Nancy Grace Roman - NASA's Next-Generation Space Telescope

Images from the James Webb Telescope left the world starstruck. Thanks to its state-of-the-art technologies, we were able to gaze further into deep space than ever before – until now.  

NASA's Nancy Grace Roman Space Telescope, set to launch in 2026, will take us even further.

This next-generation space telescope promises to be an extremely powerful tool, allowing us to study the cosmos and its many galaxies from a brand new perspective.  

NASA recently announced a $255m partnership with SpaceX for Roman’s launch. Liftoff will take place at the Kennedy Space Center aboard a Falcon Heavy rocket.

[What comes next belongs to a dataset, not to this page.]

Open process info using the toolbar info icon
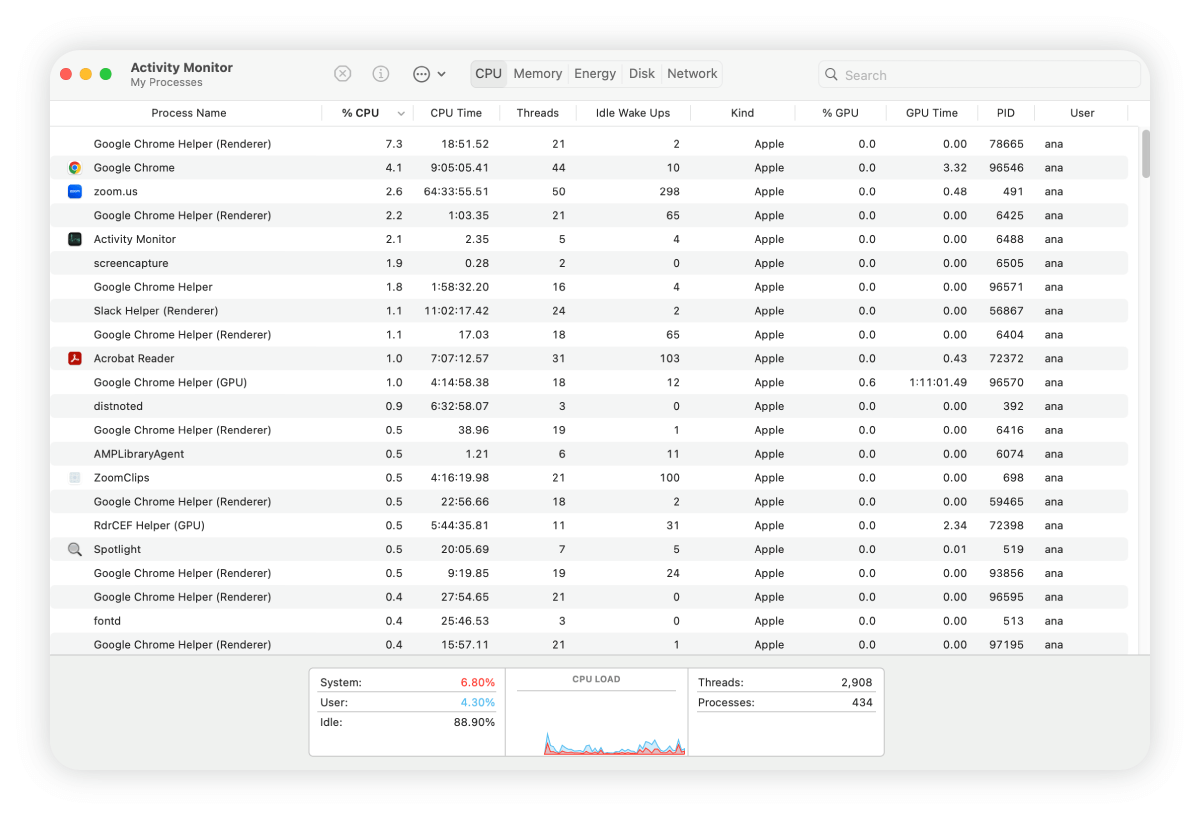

Roman, which cost $4.3 billion in total, will combine tried and tested technologies with state-of-the-art additions.

With a Hubble-sized mirror and 18 newly developed HgCdTe 4K × 4K photodiode arrays, the Roman Space Telescope will take infrared images of the sky to observe dark energy, stars, exoplanets and galaxies. It will measure the positions and shapes of hundreds of millions of galaxies, the light curves of thousands of supernovae, and the microlensing signals of over a thousand exoplanets toward the galaxy's bulge.  

Roman will have a panoramic field of view 200 times larger than the Hubble Telescope's, allowing it to create the first wide-field maps of the universe. The telescope is comprised of a 2.4-meter telescope with a Wide-Field Instrument (WFI) – a 300-megapixel infrared camera – and a coronagraph. It’s Hubble-like, but with the added benefit of 30 years’ technological development.  

All these instruments working together, and in collaboration with hi-tech future telescopes, will herald a new era of space exploration.

The Roman Space Telescope will survey billions of galaxies, capturing the light of stellar explosions. Its powerful WFI can capture thousands of objects from a single observation. Scientists are hoping to solve the mystery of dark energy, which is causing the universe's expansion to accelerate. Roman's sky scans will reveal thousands of exoplanets beyond our solar system, including planets that have never been studied before.  

The telescope’s mission lifecycle also promises to shed new light on the heyday of star formation. Astronomers will be able to study a galaxy’s spectrum to learn about its stars' ages, star formation history, the number of heavy chemical elements it contains, and much more. By doing this for multiple early galaxies, we can learn about the processes that began and eventually ended this period of rapid growth.  

Keep your eyes to the sky as NASA prepares for this mind-blowing mission.